3.2 Head of Programmes

The Head of Programmes is responsible for reporting to the Senior Management Team on the effectiveness of this policy and associated procedures and for overseeing the implementation of this policy.

3.3 Designated Safeguarding Officer (DSO)

The Designated Safeguarding Officer is responsible for maintaining a register of reported bullying incidents and outcomes.

3.4 The Internal Safeguarding Committee

The Internal Safeguarding Committee (Head of Teaching, Learning and Student Experience, Head of Programmes, Programmes Manager and Designated Safeguarding Officer) is responsible for reviewing this policy and associated procedures, monitoring the number of bullying incidents in a given period, identifying trends and developing anti-bullying strategies, where appropriate.

3.5 Staff

Staff are responsible for ensuring that:

  • They have an up-to-date awareness of the Anti-bullying policy and procedure
  • Creating a culture of mutual respect and promoting British values
  • Recognising what constitutes bullying and following the correct procedure in the light of any concern
  • Creating a learning environment in which learners feel safe to report any concerns.

3.6 Learners

Learners are responsible for complying with our Code of Conduct and reporting any concerns.

4. Prevention of bullying

CILEX Law School recognises the role it plays in countering bullying through educating its learners to stay safe and respect others. This is achieved through a variety of means, including:

  • creating a culture of mutual respect and promoting British Values;
  • raising awareness of our anti-bullying policy through the induction process and progress reviews;
  • ensuring that learners and staff are aware of what constitutes bullying and the consequences for those involved;
  • raising awareness of cyber bullying and appropriate social media usage;
  • promoting British Values;
  • ensuring through induction and the apprentice handbook that learners are aware of whom to approach with a concern and their rights to confidentiality in this context;
  • ensuring that staff understand whom learners should approach with a concern;
  • giving advice on what constitutes bullying and the support that CILEX Law School offers

5. Reporting a bullying concern

Learners may report bullying to any member of CILEX Law School staff, although it is likely that their Learning and Development Advisor will be the first point of contact.

All allegations of bullying should be taken seriously and handled promptly by the member of staff concerned.

The member of staff who receives the report must inform the learner that a record will be made of the report and this information may be passed to the Designated Safeguarding Officer.

Where there is believed to be a risk of significant harm the case must be referred to the Designated Safeguarding Officer and dealt with through the safeguarding procedures.

If the allegation of bullying is against another member of CILEX Law School staff it must be reported to the CILEX Law School Academic Director. Depending on the nature of the allegation, it will either be handled under the staff Disciplinary Procedure or referred to an appropriate external agency.

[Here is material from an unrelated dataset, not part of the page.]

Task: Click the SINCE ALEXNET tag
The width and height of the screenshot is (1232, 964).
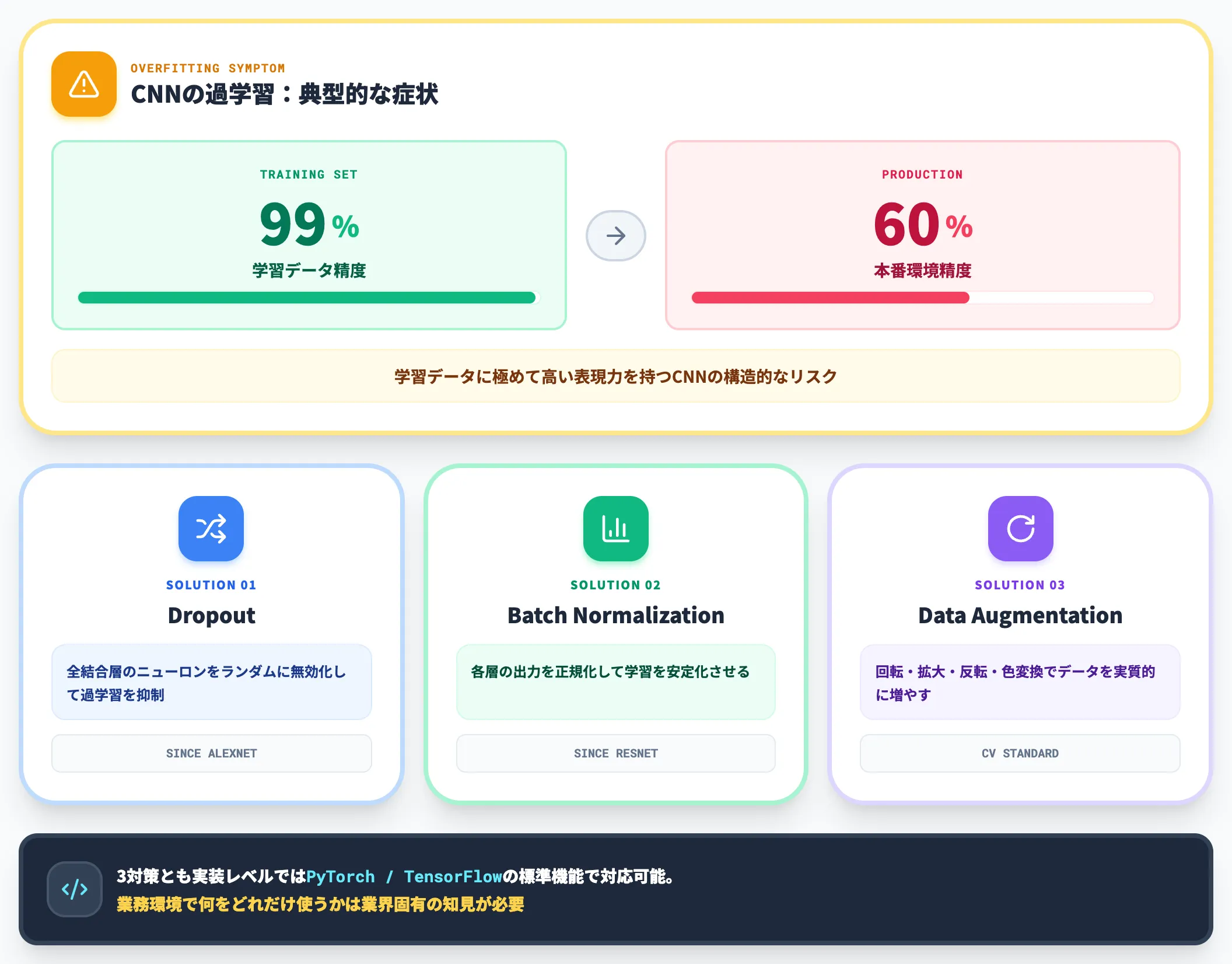Action: coord(211,753)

6. Recording an allegation of bullying

When a learner reports bullying, the staff member should record the following information:

  • date(s), times(s) and place(s) of incident(s)
  • what actually happened and how it made the complainant feel
  • the name(s) of any witnesses
  • any action already taken e.g. reported to a member of staff
  • original copies of any correspondence or written material connected with the issue
  • where cyber bullying has taken place, copies/screengrabs should be obtained wherever possible (e.g. of emails), or the member of staff making the record should sign it to say they have seen any text messages/call records on the learner’s mobile phone
  • what the learner’s wishes are in terms of next steps, although it must be made clear that it may not be possible to comply with those wishes.

7. Procedure following a report

Issues of bullying are often complex and there is no single approach that is effective or appropriate in all circumstances. In some cases the individual may just want to talk about the bullying but may not wish to take matters further. If the individual wants to take matters further, there may be an informal or formal investigation (involving the Disciplinary procedure), depending on the needs of the complainant and the nature of the complaint.

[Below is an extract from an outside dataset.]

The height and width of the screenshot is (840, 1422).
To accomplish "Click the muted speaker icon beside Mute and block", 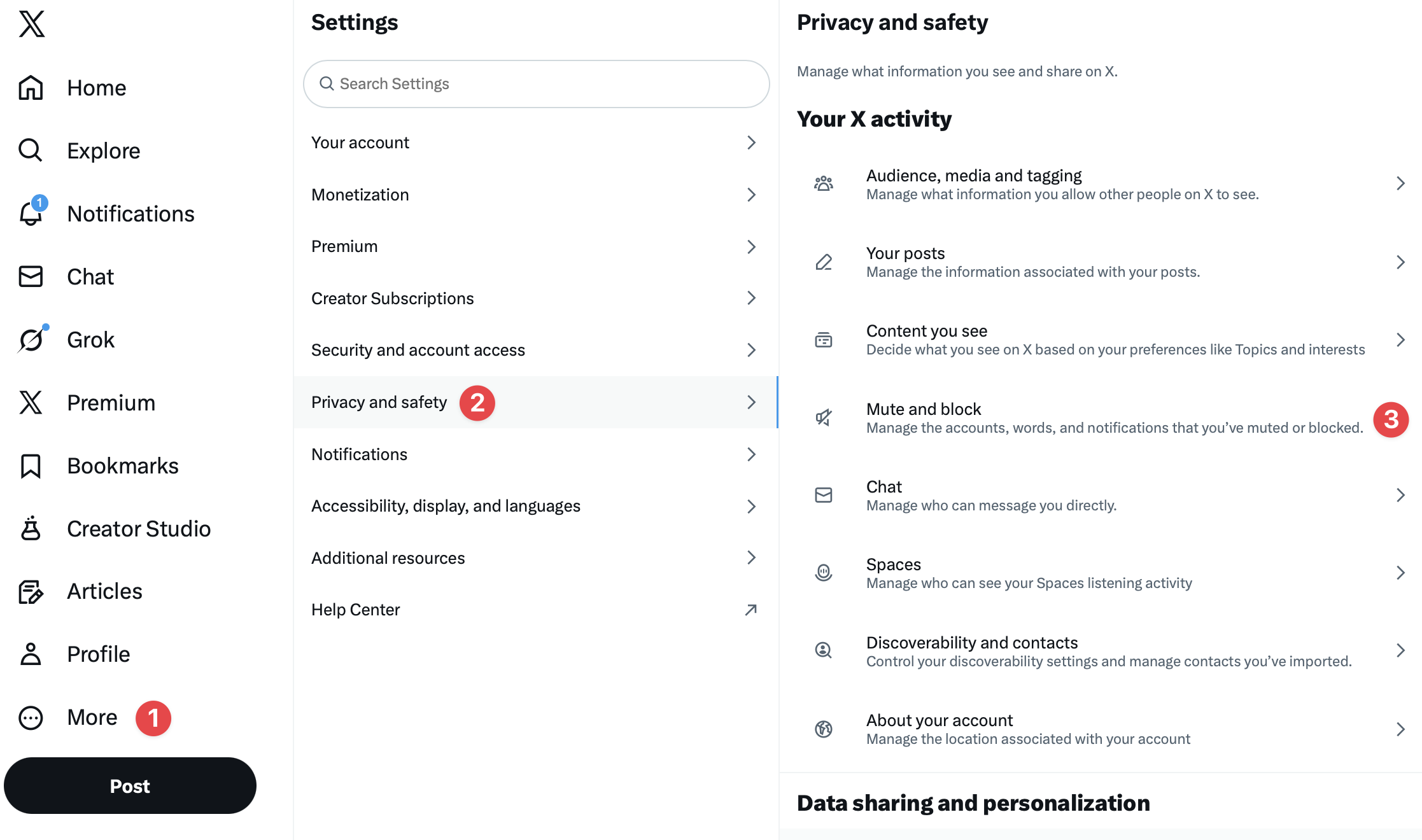I will [x=823, y=417].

7.1 No further action required

If the learner does not wish to take matters further, support should be offered and followed up at appropriate intervals by the member of staff concerned. It may be appropriate to provide the complainant with contact details for CILEX Law School internal support (e.g. learner support) or an external agency (e.g. LawCare or Childline).

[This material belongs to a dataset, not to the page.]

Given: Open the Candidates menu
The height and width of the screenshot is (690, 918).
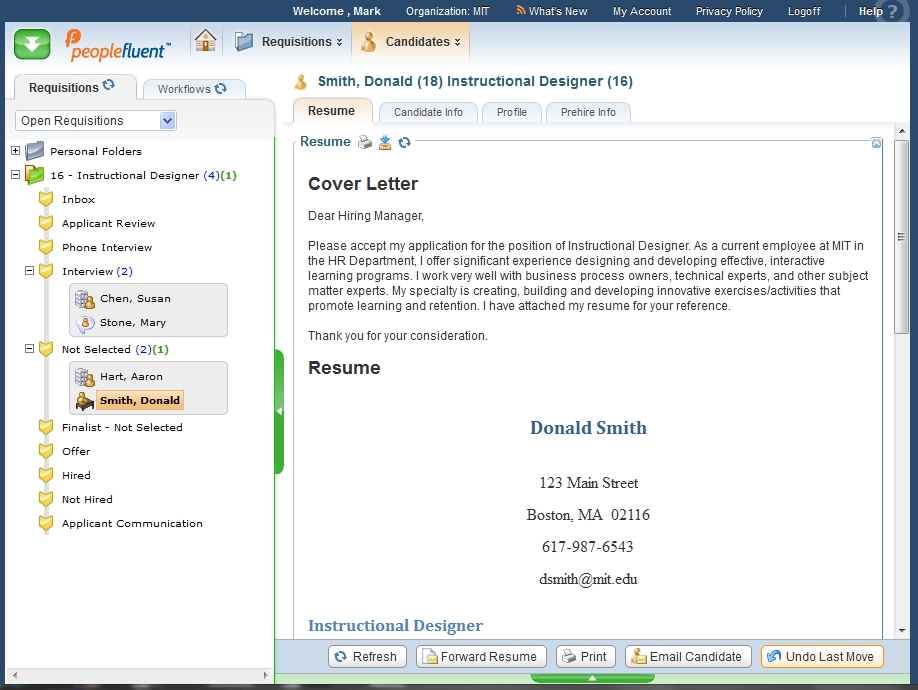Looking at the screenshot, I should pyautogui.click(x=411, y=42).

It must be recognised that there will be instances where an individual talks on an informal basis, but because of the nature of the incident and the risk of harm to self or others, the Designated Safeguarding Officer must be informed. This will always be discussed with the complainant to gain their consent and/or understanding that the matter must be taken further.

7.2 Informal investigation and resolution

Often an informal approach at an early stage can offer the best solution before matters escalate. The member of staff to whom the matter is reported should discuss how to approach the informal investigation with the Head of Programmes.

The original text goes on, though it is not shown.